Atamante, quando venne a conoscere quella che credeva essere la risposta dell'oracolo, si rifiutò di seguirla, perchè voleva molto bene ai figli della sua prima sposa. Ma Ino, più che mai decisa ad andare fino in fondo, riprese ad andare in giro per il paese dicendo che tutti sarebbero morti di fame mentre, con il sacrificio dei due ragazzi, sarebbe preso tornata la prosperità. E tanto fece che il popolo, atterrito, insorse, circondò minaccioso la reggia, e Atamante dovette promettere che avrebbe obbedito a quello che l'oracolo di Apollo imponeva.
Così Frisso ed Elle, incoronati di fiori come vittime sacre, furono portati davanti all'altare, e già il sacerdote stava per compiere il sacrificio quando avvenne un miracolo. Improvvisamente un ariete enorme, dal vello d'oro, comparve, prese sul dorso i due ragazzi e, prima che tutti potessero riaversi dallo sbigottimento, si levò a volo nell'aria portando con sé le due vittime innocenti.
Quell'ariete era stato inviato da Nefele, la quale lo aveva ottenuto da Ermes per salvare così i suoi figli. A lungo l'ariete sacro volò sopra le nubi; sorvolò la Grecia orientale e il mare Egeo puntando sulle coste dell'Asia Minore, e in breve si trovò su quella striscia di mare che divide il Chersoneso dall'Asia e che si chiama oggi stretto dei Dardanelli. E qui avvenne un dramma: Elle volle guardare in basso e, presa da un'improvvisa vertigine, precipitò nello stretto, al quale, per questo, i Greci diedero il nome di Ellesponto, ossia mare di Elle.
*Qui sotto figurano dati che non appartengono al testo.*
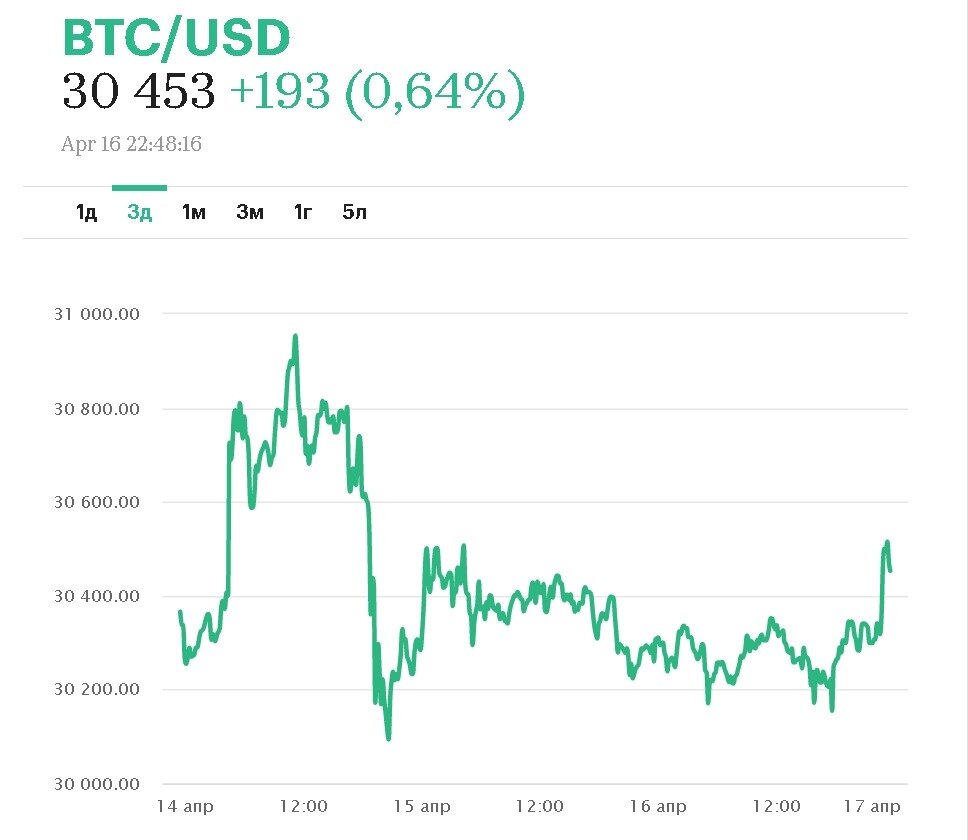Click the BTC/USD pair title
Screen dimensions: 968x840
tap(176, 38)
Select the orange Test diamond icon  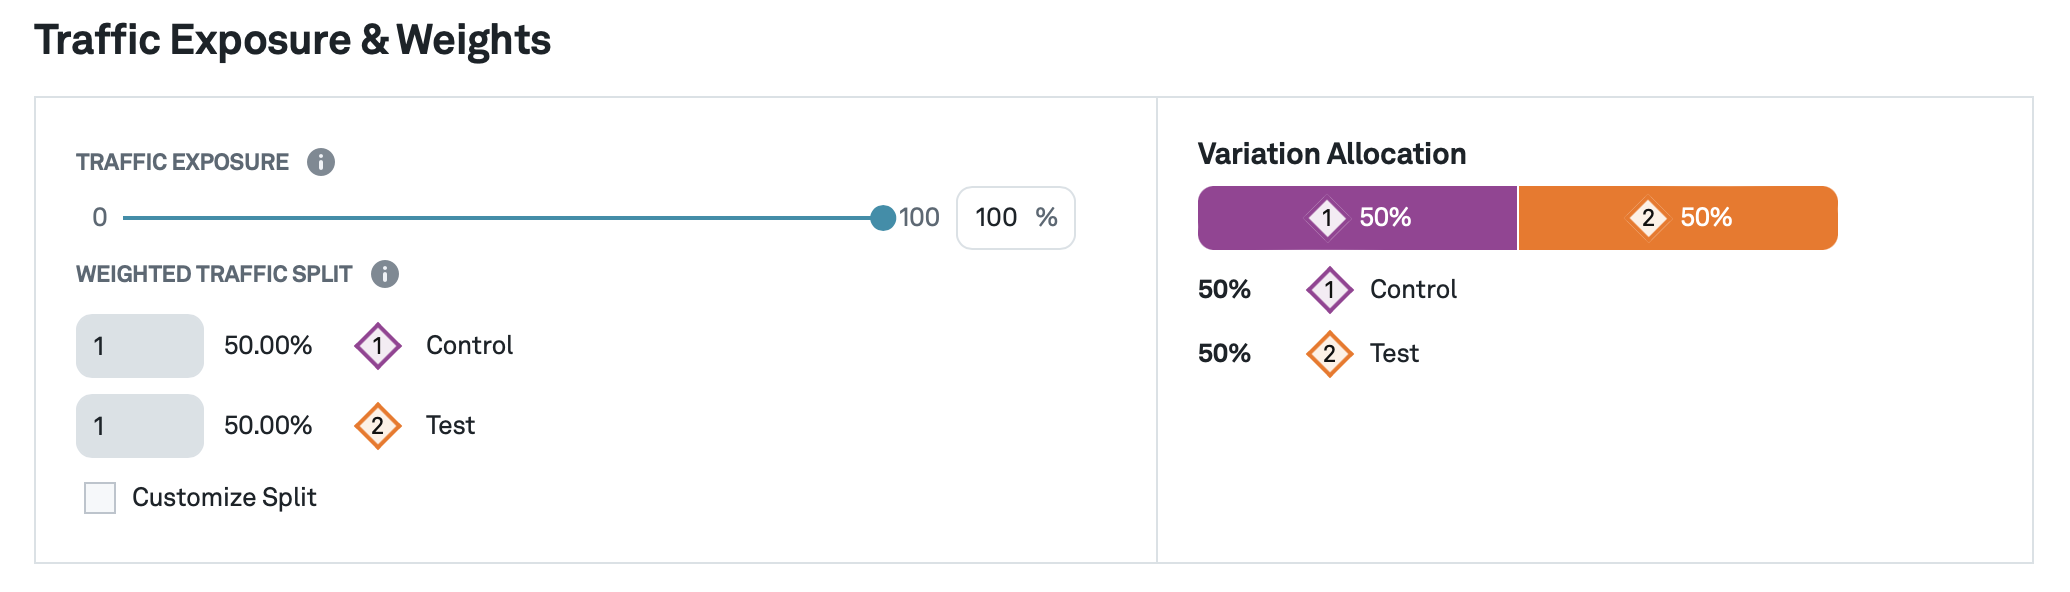click(x=377, y=425)
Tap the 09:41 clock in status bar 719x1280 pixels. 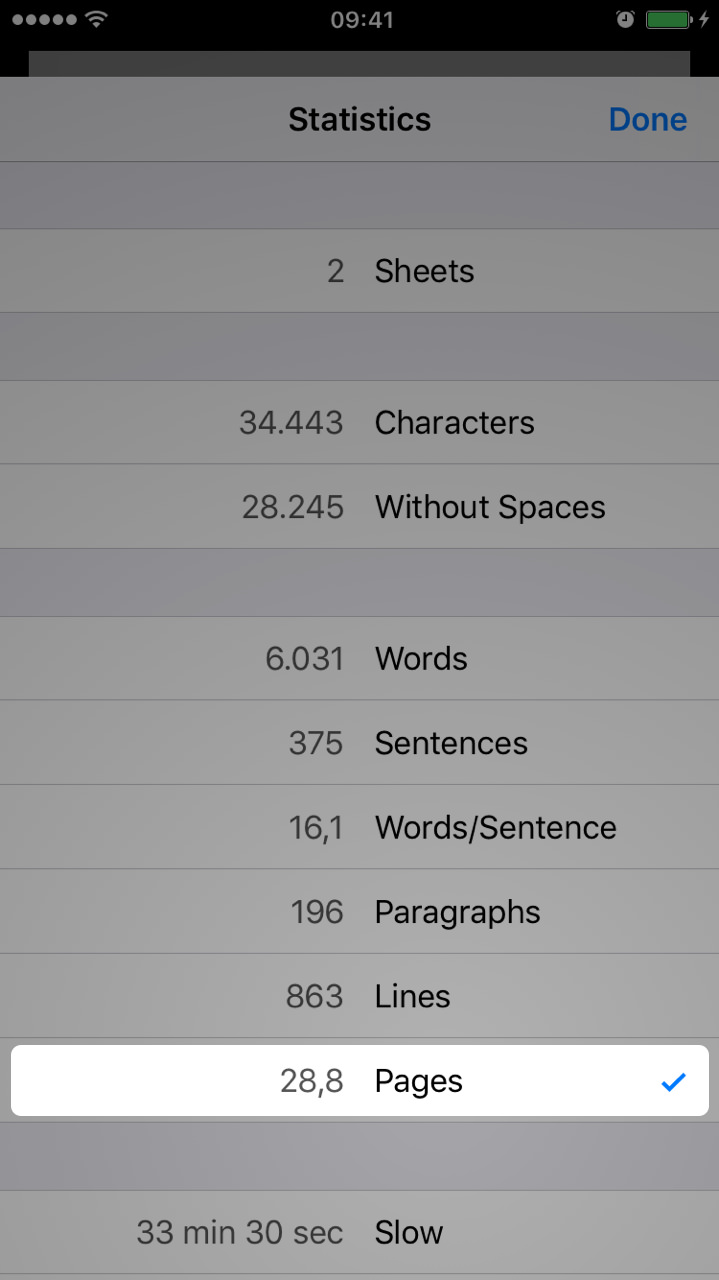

Frisso , invece, aggrappato all'aurea pelliccia dell'ariete, proseguì il suo viaggio, sorvolò la Propontide, oggi Mar di Marmara, attraversò il Ponto Eusino, o Mar Nero, e infine toccò terra nella Colchide, sulla sponda orientale di quel mare.
Il vello d'oro
Appena giunti, l'ariete si inchinò davanti a Frisso come per dirgli che la sua missione era finita, e poi, spontaneamente, si avvicinò a un rozzo altare che sorgeva nelle vicinanze. Il giovane capì che l'animale sacro chiedeva di essere sacrificato, e si affrettò a compiere il rito dedicando l'ariete a Zeus. Poi gli tolse la pelle, che voleva tenere per ricordo.
Regnava in quel luogo il re Eeta, figlio di Elios, il Sole. A lui si rivolse il giovane narrandogli la sua storia e mostrandogli il vello d'oro a conferma di quello che aveva detto. Eeta accolse molto benevolmente quello straniero protetto dagli dei, e, avuto da lui in dono il prezioso vello, lo fece appendere a una quercia, in un bosco sacro al dio Ares, comandando che venisse sorvegliato da un feroce drago.
Più tardi Frisso sposò una figlia del re, dalla quale ebbe vari figli, e la leggenda non dice altro di lui. Il vello d'oro rimase nel bosco sacro a ricordare uno dei più imponenti prodigi avvenuti sulla terra greca. E qui termina il prologo della leggenda degli Argonauti.